Marsalis strikes a balance between darkness and light on 2016 EP
Life isn’t always rosy, and Seattle’s brooding rock/soul group Marsalis keeps it honest on their debut 2016 EP that traverses the challenges and hardships people face in their day-to-day lives.
An unofficial title for the five-track EP could easily be “Hope.” It’s the title of the third song, and also a recurring theme—mentioned in three songs.
On opening track, “Where I Am,” which sounds like a love letter to Coldplay’s seminal hit, “Yellow,” the narrative centers on an intimate relationship facing a familiar crisis. Lead vocalist Dennis Zender sings: “It’s too late/maybe this has gotten out of hand/you fold it up we’ll force it all, force it out our eyes/but it’s too much, baby we have seen this place before/it’s knotted up it’s pain we fight/pain we’re fighting out.
Later in the song, Zender sings: We’ll take it slow but hold onto, hold onto our hope/we’ll make it, baby there’s a brightness in your eyes.
In “Feel Something,” which follows, the listener revisits the crumbling relationship, and hope is at the center of it all: I left you there all alone/this time, I promise I’ll never leave/I promise I’ll make it right/and I’ll hold out for hope/for a chance at redemption.

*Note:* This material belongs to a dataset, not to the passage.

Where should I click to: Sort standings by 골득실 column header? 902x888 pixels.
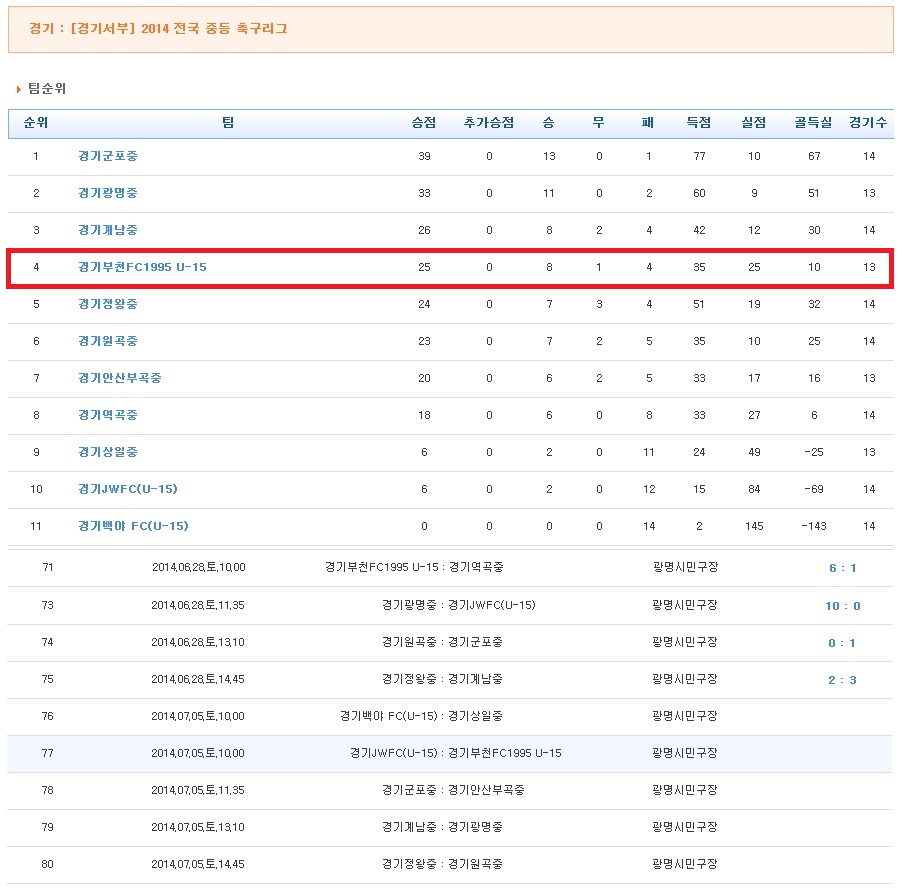click(813, 122)
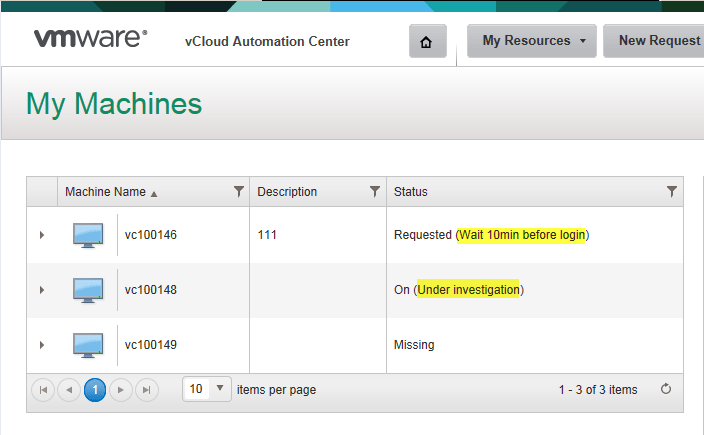704x435 pixels.
Task: Click the vc100149 machine monitor icon
Action: (88, 345)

“Hope,” the third song, which concludes the “hope” trilogy, is resolute in its message, declaring: This is your life, don’t let it go/fictions eclipsed, make it your own/just stay alive/hold true/hold true. The song instantly becomes an anthem for today’s generation of wayward youth, who walk aimlessly, seeking guidance and contemplating what to do with their life.
“Until the End” is a song about not giving up, and closing track, “Blame It On Me,” is where the narrator loses all hope, sheds his past, and walks away: It’s too late/the damage is done and Memories made, undone/when I’m left with none/I’m finally free.

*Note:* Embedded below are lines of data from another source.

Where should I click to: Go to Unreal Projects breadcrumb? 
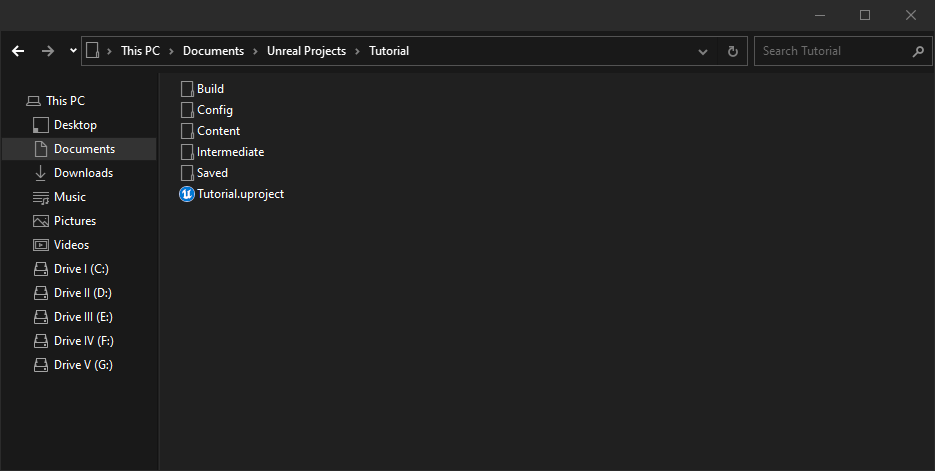tap(306, 51)
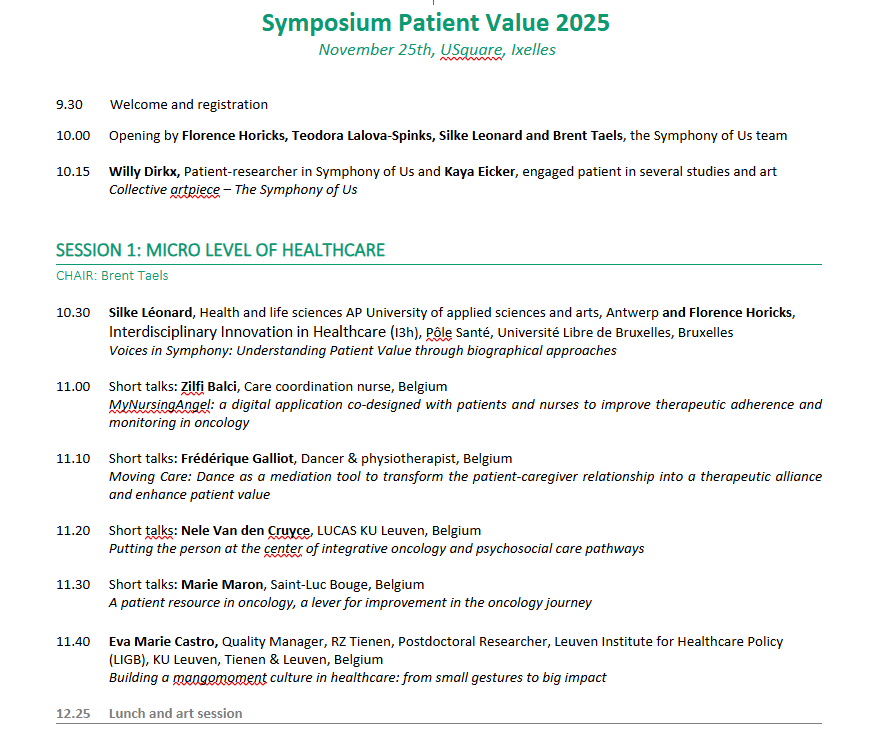Click the name 'Willy Dirkx'
This screenshot has height=745, width=880.
point(144,172)
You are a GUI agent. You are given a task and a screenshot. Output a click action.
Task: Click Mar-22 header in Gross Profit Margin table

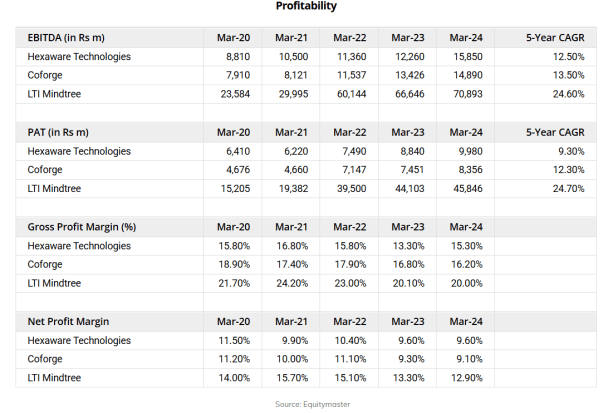point(350,227)
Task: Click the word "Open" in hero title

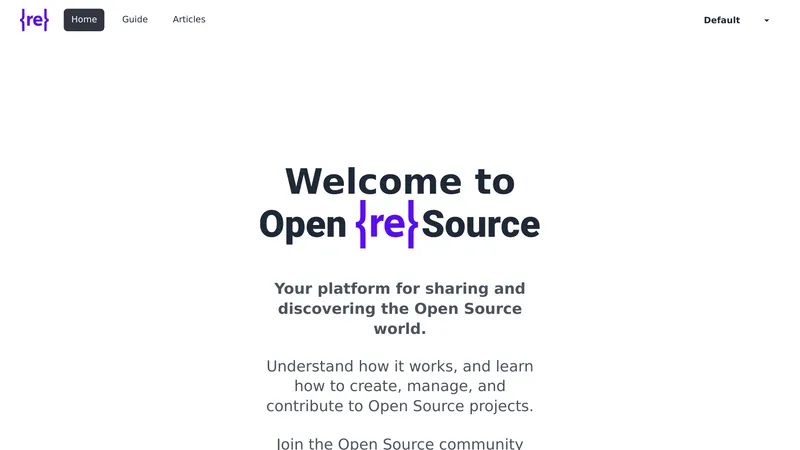Action: click(302, 225)
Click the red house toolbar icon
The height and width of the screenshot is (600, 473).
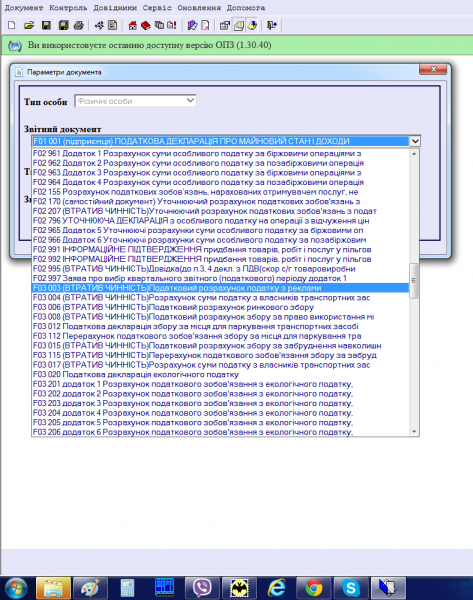coord(132,26)
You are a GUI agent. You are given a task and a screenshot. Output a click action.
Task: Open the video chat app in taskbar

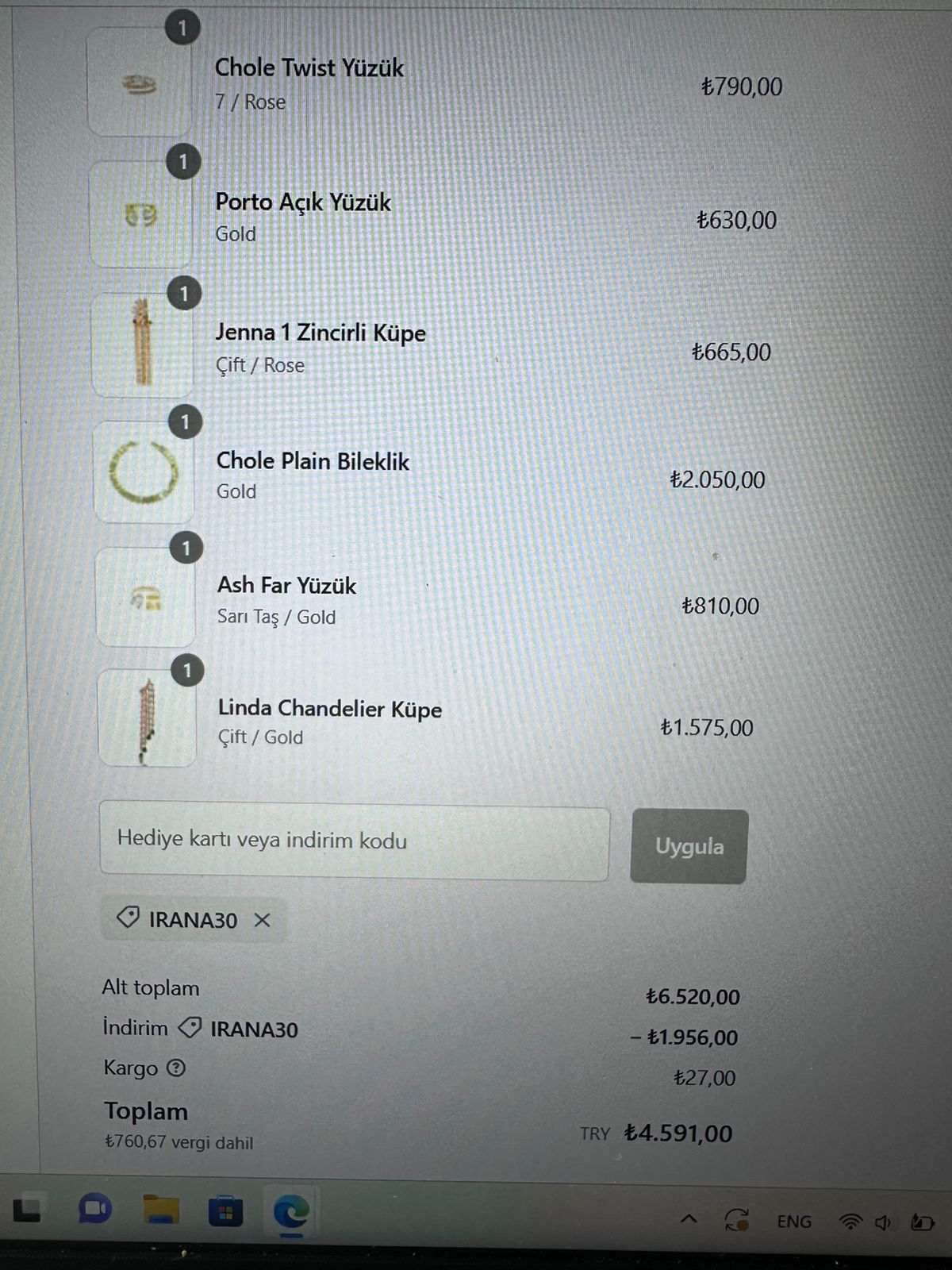(x=95, y=1210)
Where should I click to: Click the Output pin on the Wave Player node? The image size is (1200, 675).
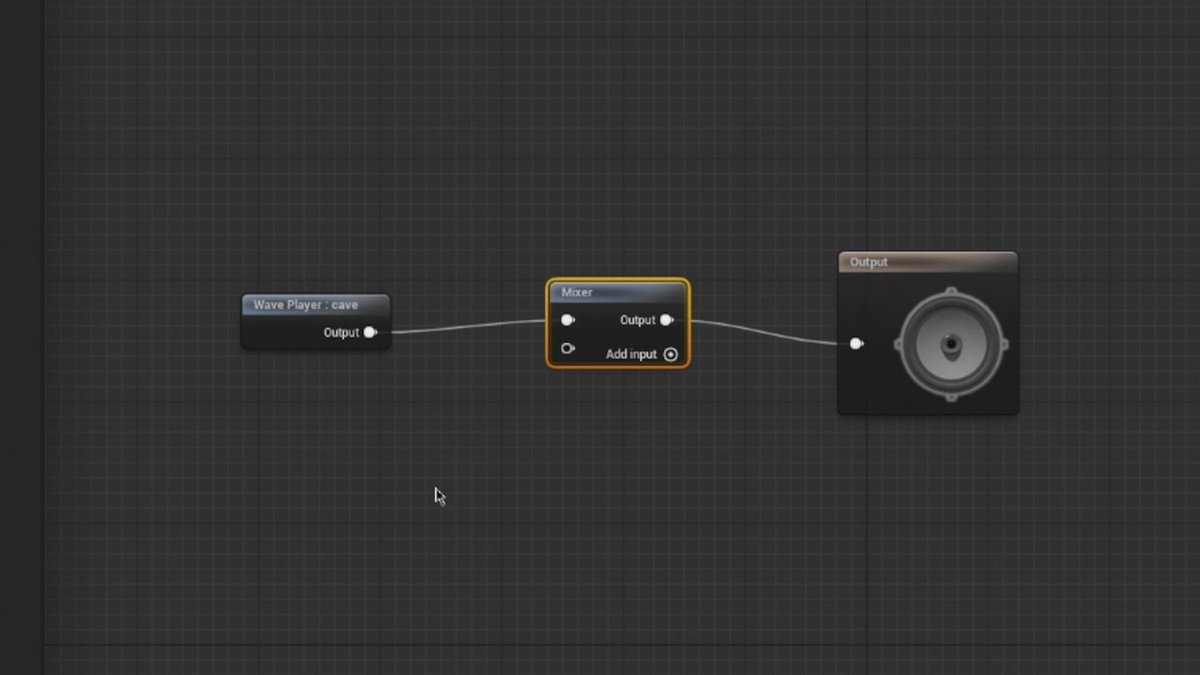pos(371,332)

Marsalis has a knack for building arrangements that are multi-layered and emotionally rich. Zender’s vocals meld well with the stadium-sized power chords—a singular and distinct instrument—enrapturing listeners and undeniable in its arresting ability to provoke reflection.

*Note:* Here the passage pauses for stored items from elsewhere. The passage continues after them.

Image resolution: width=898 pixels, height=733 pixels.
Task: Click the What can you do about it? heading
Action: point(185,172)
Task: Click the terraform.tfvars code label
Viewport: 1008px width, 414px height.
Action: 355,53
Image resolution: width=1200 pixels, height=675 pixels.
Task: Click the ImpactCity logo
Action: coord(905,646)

Zender has performed and crafted music since the age of 13. The co-founder and frontman of Seattle rock band Truce says this about his songwriting acumen: “I hope to bring about a sense of honesty in my music. Never holding back and constantly reexamining my approach to the art of writing, is fundamental.”
While Zender knows how to create lyrics and melody that are impactful, he also knows how to assemble a stellar group of musicians to bring his songs to life. Bassist Adam Bishop (formerly of band Go Ahead) was a musical partner with Zender in Truce. Bishop brought in Theresa Cadondon to play piano, keys and synths, and also, Phil Gardner, on drums.
Bishop and Gardner form a tight unit, helping to lay the foundation on each track. But Marsalis’s secret weapon is, in fact, Cadondon’s masterful performance. It’s her work that creates an unworldly cinematic landscape. Indeed, the standout track on the EP, “Blame It On Me,” is elevated by Cadondon’s classical chamber pop intro and is the counterpoint throughout to Zender’s ominous vocal.
Marsalis will perform an EP release party on Saturday, May 21, at The Roxy in downtown Vancouver, B.C. The group plans to enter the studio in June to start recording songs for a full-length album.